Wine is an alcoholic beverage made from fermented grapes or other fruits. The natural chemical balance of grapes lets them ferment without the addition of sugars, acids, enzymes, water, or other nutrients. Yeast consumes the sugars in the grapes and converts them into alcohol. Different varieties of grapes and strains of yeasts produce different types of wine. The well-known variations result from the very complex interactions between the biochemical development of the fruit, reactions involved in fermentation, and human intervention in the overall process. The final product may contain tens of thousands of chemical compounds in amounts varying from a few percent to a few parts per billion.
Wines made from fruits besides grapes are usually named after the fruit from which they are produced (for example, pomegranate wine, apple wine and elderberry wine) and are generically called fruit wine. The term "wine" can also refer to starch-fermented or fortified beverages having higher alcohol content, such as barley wine or sake.
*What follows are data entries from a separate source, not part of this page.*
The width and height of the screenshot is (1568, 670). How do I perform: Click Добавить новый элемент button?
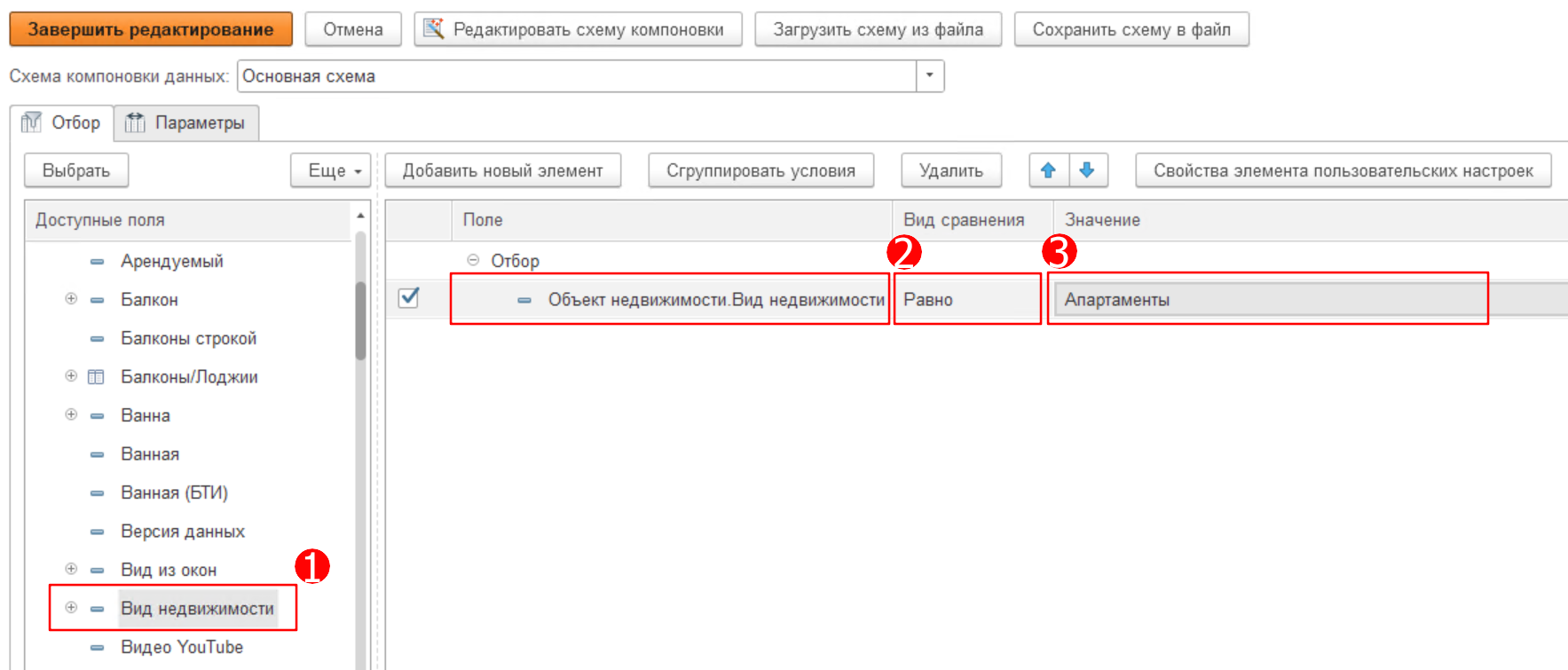(x=502, y=170)
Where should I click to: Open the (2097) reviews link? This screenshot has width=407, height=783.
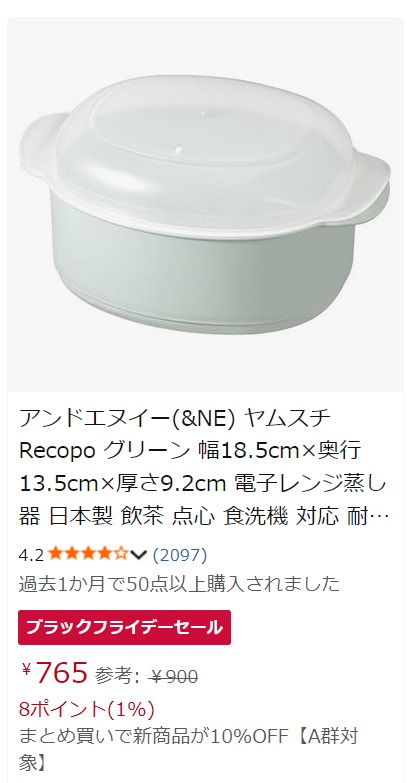[179, 554]
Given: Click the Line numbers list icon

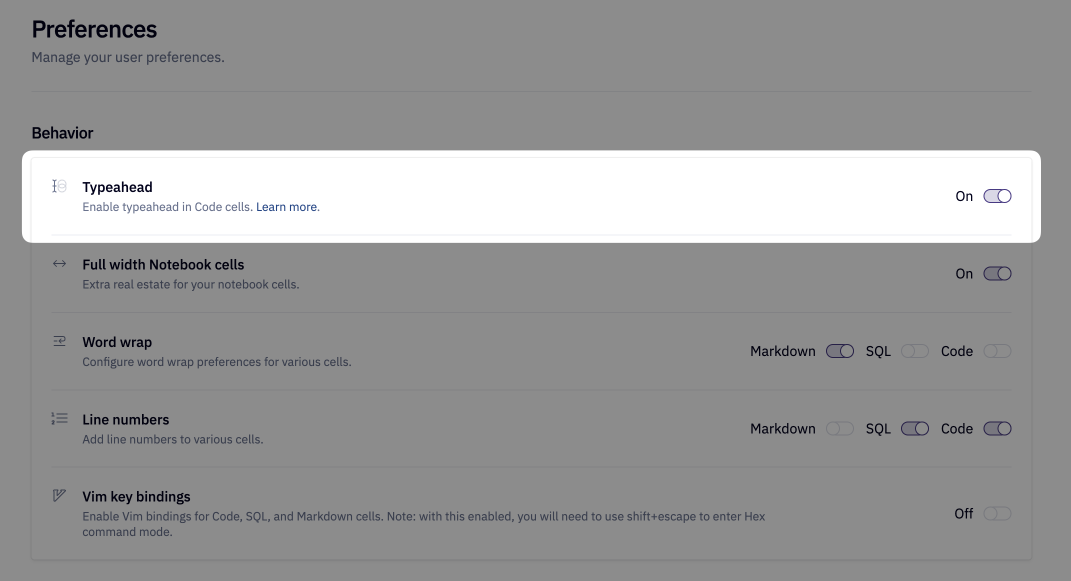Looking at the screenshot, I should 59,419.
Wine has a rich history dating back thousands of years, with the earliest known production occurring around 6000 BC in Georgia. It first appeared in the Balkans about 4500 BC and was very common in ancient Greece, Thrace and Rome. Wine has also played an important role in religion throughout history. The Greek god Dionysus and the Roman equivalent, Bacchus, represented wine. The drink is also used in Christian Eucharist ceremonies and the Jewish Kiddush.